How did you become interested in audiology?
My uncle has a severe hearing loss. He wears a hearing aid and a cochlear implant. Also, my grandfather fought in World War II and as a result, wore hearing aids for many years. So, I grew up around family with hearing loss, but I didn’t realize it was something that I could develop into a career until my undergraduate experience at the University of Wisconsin-Madison. I realized in my intro to audiology class that this was something that I could do to make a difference in people’s lives.
Why did you select UT Dallas and the Callier Center for your graduate education?
I chose UT Dallas because of its top-ranked audiology program (No. 2 in the nation). Not only is the program rigorous, but the clinical training is remarkable. The fact that we’re located in Dallas means that we have access to many different types of clinical placements, and of course, the Callier Center is nationally renowned.
Were you first interested in patient care, research or both?
I have always been excited to be a clinician. I thought that is what I would do for the rest of my life. Research seemed so abstract. I pictured a lonely scientist pipetting things, and then maybe 100 years from now it would become a tangible result. But in my second year, a student presented a translational research paper that was unlike anything I had ever heard. It resonated with me. This type of research had a light at the end of the tunnel, where the results solved everyday clinical problems. She invited me to visit Dr. Edward Lobarinas’ lab, where she worked. I toured the lab and spoke with Dr. Lobarinas, who later became my faculty mentor. I understood why the research was being done, and I could clearly see the impact it could have on patients. I started working in his lab and realized that I loved working in lab as much as I loved working in clinic, so I decided to get my PhD.
According to your faculty mentor, Dr. Edward Lobarinas:
“Monica may be on the cusp of discovering that the ear works in ways that are different than what has previously been assumed.
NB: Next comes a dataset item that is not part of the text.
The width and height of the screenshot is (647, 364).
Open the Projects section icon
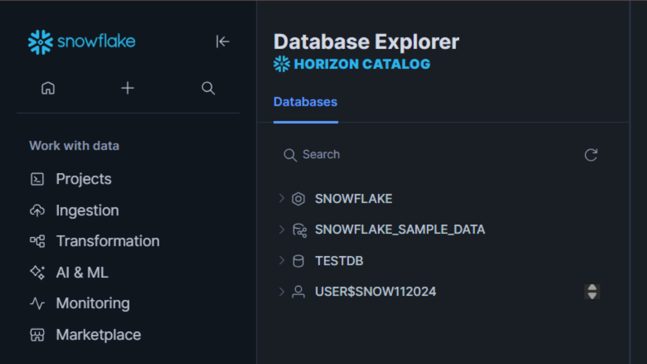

This is the type of paradigm-shifting discovery that is happening at Callier.”
Can you tell us about this research?
When a patient receives a hearing evaluation, an audiologist conducts a range of standard tests to determine if the patient has a hearing loss. In our lab, we study the same hearing tests that are used in the clinic. We found that one of these tests may not be sensitive enough to detect specific kinds of hearing loss that it was previously thought to detect. The reason for this is that we listen with our brains and often the brain can compensate just enough to pass some of the tests in clinic even though hearing may be impaired in other ways. We are learning that normal test results don’t always mean normal hearing.
I’ve been working on ways to make tests more sensitive to patients’ needs and more specific to hearing losses that might go undetected. If our lab is successful, then we can help people who are currently undiagnosed and untreated for that loss. If we find a solution, then we are just steps away from implementing the appropriate hearing test in clinics around the nation, which translates to better diagnoses and treatments for patients everywhere.
What do you hope to achieve after you attain your PhD?
I envision using both of my degrees — seeing patients in clinic, teaching and running a research lab. If I am able to impact the next generation of emerging clinicians or emerging scientists, or if I am able to impact the field of audiology itself, that would be a successful career for me.
What does Callier mean to you?
Callier is home. To me, Callier will always be the place I learned everything I know about audiology and how to care for people with hearing loss.